Intro to Web Security Attacks

Code Injection

What does each part of the special input 2+3); system('rm *.*' do? Why don’t we include a closing parentheses at the end?

2+3 is our dummy input to eval.

); ends the eval command. This shouldn’t be allowed, but since we are treating all input as code, the backend now thinks the eval command is over.

system('rm*.*' runs our malicious ‘remove everything’ command. We don’t need a closing parentheses, because the eval function already adds a closing parentheses after our input.

Intro to SQL Injection

SQL Review

Note: If you feel comfortable with basic SQL (SELECT statements, WHERE clauses, inserting and deleting entries from tables, DROP TABLES), feel free to skip this video and refer back to it as needed.

Consider the Customer table with AcctNum, Username, and Balance fields. Write a query to output the usernames of all accounts with balance greater than or equal to 10.

SELECT Username FROM Customer WHERE Balance >= 10

SQL Injection Example

What SQL query is executed when the attacker inputs alice'; SELECT * FROM Customer;'? Why is each part of this input necessary to avoid a syntax error?

The resulting query is SELECT AcctNum FROM Customer WHERE Username='alice'; SELECT * FROM Customer;''

alice is the dummy input to the original query.

' closes the first quote added by the backend code.

; ends the SQL statement and starts a new one.

SELECT * FROM Customer; is the malicious statement we want to execute.

' matches with the second quote added by the backend code. Otherwise, the SQL interpreter would error on an unmatched quote.

Real-world SQL Injection Attacks

Another SQL Injection Example

Can an attacker exploit this query to learn the password of the admin user? If yes, write a malicious input that would leak the password. If no, explain why.

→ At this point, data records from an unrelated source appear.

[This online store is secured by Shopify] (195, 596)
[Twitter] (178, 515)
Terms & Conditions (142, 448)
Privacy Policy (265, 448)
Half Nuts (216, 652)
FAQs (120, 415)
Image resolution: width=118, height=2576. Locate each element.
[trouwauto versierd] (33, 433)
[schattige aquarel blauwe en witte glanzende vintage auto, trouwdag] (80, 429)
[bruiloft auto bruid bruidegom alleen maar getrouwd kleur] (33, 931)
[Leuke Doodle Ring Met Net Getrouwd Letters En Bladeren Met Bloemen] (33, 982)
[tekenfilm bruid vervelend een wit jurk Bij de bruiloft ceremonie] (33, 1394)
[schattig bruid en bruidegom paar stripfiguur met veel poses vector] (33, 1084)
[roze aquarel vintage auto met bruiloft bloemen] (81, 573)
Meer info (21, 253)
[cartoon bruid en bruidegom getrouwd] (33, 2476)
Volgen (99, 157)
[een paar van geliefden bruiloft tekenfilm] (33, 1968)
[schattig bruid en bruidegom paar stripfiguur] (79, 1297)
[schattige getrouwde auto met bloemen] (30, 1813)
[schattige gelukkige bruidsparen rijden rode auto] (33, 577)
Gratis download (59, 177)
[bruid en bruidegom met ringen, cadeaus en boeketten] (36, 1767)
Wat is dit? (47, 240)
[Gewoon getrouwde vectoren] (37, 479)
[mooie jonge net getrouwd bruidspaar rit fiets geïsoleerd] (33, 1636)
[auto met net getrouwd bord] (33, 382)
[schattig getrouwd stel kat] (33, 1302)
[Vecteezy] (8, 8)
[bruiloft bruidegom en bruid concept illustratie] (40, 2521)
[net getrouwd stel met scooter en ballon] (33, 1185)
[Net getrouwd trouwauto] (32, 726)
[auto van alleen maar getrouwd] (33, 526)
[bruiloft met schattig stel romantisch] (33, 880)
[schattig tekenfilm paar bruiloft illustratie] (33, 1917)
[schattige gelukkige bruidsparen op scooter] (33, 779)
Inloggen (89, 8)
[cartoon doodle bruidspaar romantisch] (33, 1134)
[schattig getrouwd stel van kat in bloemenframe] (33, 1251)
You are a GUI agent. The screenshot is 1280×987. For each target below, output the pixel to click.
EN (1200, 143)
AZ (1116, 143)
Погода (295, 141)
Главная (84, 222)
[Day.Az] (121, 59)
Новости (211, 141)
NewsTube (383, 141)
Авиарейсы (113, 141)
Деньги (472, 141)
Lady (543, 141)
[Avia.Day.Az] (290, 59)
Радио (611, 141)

No. This SQL query only returns ‘success’ or ‘failure’ to the web browser, so an attacker can’t see the output of the SQL query. However, the attacker can still do a lot of damage, as shown in the video.

Defense: Input Escaping

Consider an escaping function that takes user input and replaces all instances of a single quote ' with the escaped version \'. Can an attacker still craft a malicious input using a single quote? If yes, write a malicious input that would bypass this escaping function. If no, explain why.

Yes. Consider the following input: alice\';

After passing through the escaper, the input is now alice\\'

SQL interprets the first backslash as escaping the second backslash, so the literal input it sees is alice\' (alice, followed by a backslash, followed by a single quote). Now the single quote is no longer escaped!

An important takeaway is that correctly escaping all possible inputs is very hard.

Defense: Parameterized SQL

(True/False) Parameterized SQL defends against all SQL injection attacks.

True. Using parameterized SQL prevents any user input from being treated as code.

Conclusion

After finishing this lecture, you should be able to complete Q2 on Homework 6.